§ **Aim of the exercise**: Starting at the first line and ending at the last, reproduce the records below exactly.

════════

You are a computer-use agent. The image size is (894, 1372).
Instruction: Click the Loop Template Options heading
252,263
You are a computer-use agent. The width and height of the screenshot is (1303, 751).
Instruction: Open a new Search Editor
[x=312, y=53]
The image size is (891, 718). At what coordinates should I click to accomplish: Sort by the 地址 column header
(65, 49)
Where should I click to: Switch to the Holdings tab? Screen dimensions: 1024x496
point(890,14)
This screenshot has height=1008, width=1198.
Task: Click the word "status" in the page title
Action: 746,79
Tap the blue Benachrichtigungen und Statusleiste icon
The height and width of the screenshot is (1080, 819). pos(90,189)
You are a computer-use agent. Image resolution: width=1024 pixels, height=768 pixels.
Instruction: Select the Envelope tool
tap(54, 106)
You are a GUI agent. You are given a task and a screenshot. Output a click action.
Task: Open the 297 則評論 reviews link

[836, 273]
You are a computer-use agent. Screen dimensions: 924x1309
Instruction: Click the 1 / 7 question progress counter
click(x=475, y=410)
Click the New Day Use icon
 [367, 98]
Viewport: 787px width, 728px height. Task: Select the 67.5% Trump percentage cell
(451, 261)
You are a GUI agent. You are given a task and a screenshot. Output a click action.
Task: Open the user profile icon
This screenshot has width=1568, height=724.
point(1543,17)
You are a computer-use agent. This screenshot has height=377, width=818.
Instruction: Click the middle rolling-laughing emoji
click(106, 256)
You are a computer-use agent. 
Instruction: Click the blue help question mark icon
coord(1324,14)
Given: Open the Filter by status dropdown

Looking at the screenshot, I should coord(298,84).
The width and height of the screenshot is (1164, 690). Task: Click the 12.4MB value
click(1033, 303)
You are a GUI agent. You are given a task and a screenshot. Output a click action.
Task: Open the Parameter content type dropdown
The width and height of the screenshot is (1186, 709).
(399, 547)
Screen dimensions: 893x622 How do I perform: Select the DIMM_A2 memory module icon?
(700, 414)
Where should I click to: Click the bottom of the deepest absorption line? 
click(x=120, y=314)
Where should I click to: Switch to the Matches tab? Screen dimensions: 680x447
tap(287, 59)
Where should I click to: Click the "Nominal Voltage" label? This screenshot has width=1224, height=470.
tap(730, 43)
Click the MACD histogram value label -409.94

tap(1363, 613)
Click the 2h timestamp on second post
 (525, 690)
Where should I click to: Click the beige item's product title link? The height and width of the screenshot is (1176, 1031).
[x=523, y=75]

════════

§ **Answer area**:
You are a computer-use agent. The image size is (894, 1372).
Instruction: Click the Loop Template Options heading
252,263
You are a computer-use agent. The width and height of the screenshot is (1303, 751).
Instruction: Open a new Search Editor
[x=312, y=53]
The image size is (891, 718). At what coordinates should I click to accomplish: Sort by the 地址 column header
(65, 49)
Where should I click to: Switch to the Holdings tab? Screen dimensions: 1024x496
point(890,14)
This screenshot has height=1008, width=1198.
Task: Click the word "status" in the page title
Action: 746,79
Tap the blue Benachrichtigungen und Statusleiste icon
The height and width of the screenshot is (1080, 819). pos(90,189)
You are a computer-use agent. Image resolution: width=1024 pixels, height=768 pixels.
Instruction: Select the Envelope tool
tap(54, 106)
You are a GUI agent. You are given a task and a screenshot. Output a click action.
Task: Open the 297 則評論 reviews link

[836, 273]
You are a computer-use agent. Screen dimensions: 924x1309
Instruction: Click the 1 / 7 question progress counter
click(x=475, y=410)
Click the New Day Use icon
 [367, 98]
Viewport: 787px width, 728px height. Task: Select the 67.5% Trump percentage cell
(451, 261)
You are a GUI agent. You are given a task and a screenshot. Output a click action.
Task: Open the user profile icon
This screenshot has width=1568, height=724.
point(1543,17)
You are a computer-use agent. This screenshot has height=377, width=818.
Instruction: Click the middle rolling-laughing emoji
click(106, 256)
You are a computer-use agent. 
Instruction: Click the blue help question mark icon
coord(1324,14)
Given: Open the Filter by status dropdown

Looking at the screenshot, I should coord(298,84).
The width and height of the screenshot is (1164, 690). Task: Click the 12.4MB value
click(1033, 303)
You are a GUI agent. You are given a task and a screenshot. Output a click action.
Task: Open the Parameter content type dropdown
The width and height of the screenshot is (1186, 709).
(399, 547)
Screen dimensions: 893x622 How do I perform: Select the DIMM_A2 memory module icon?
(700, 414)
Where should I click to: Click the bottom of the deepest absorption line? 
click(x=120, y=314)
Where should I click to: Switch to the Matches tab? Screen dimensions: 680x447
tap(287, 59)
Where should I click to: Click the "Nominal Voltage" label? This screenshot has width=1224, height=470.
tap(730, 43)
Click the MACD histogram value label -409.94

tap(1363, 613)
Click the 2h timestamp on second post
 (525, 690)
Where should I click to: Click the beige item's product title link? The height and width of the screenshot is (1176, 1031).
[x=523, y=75]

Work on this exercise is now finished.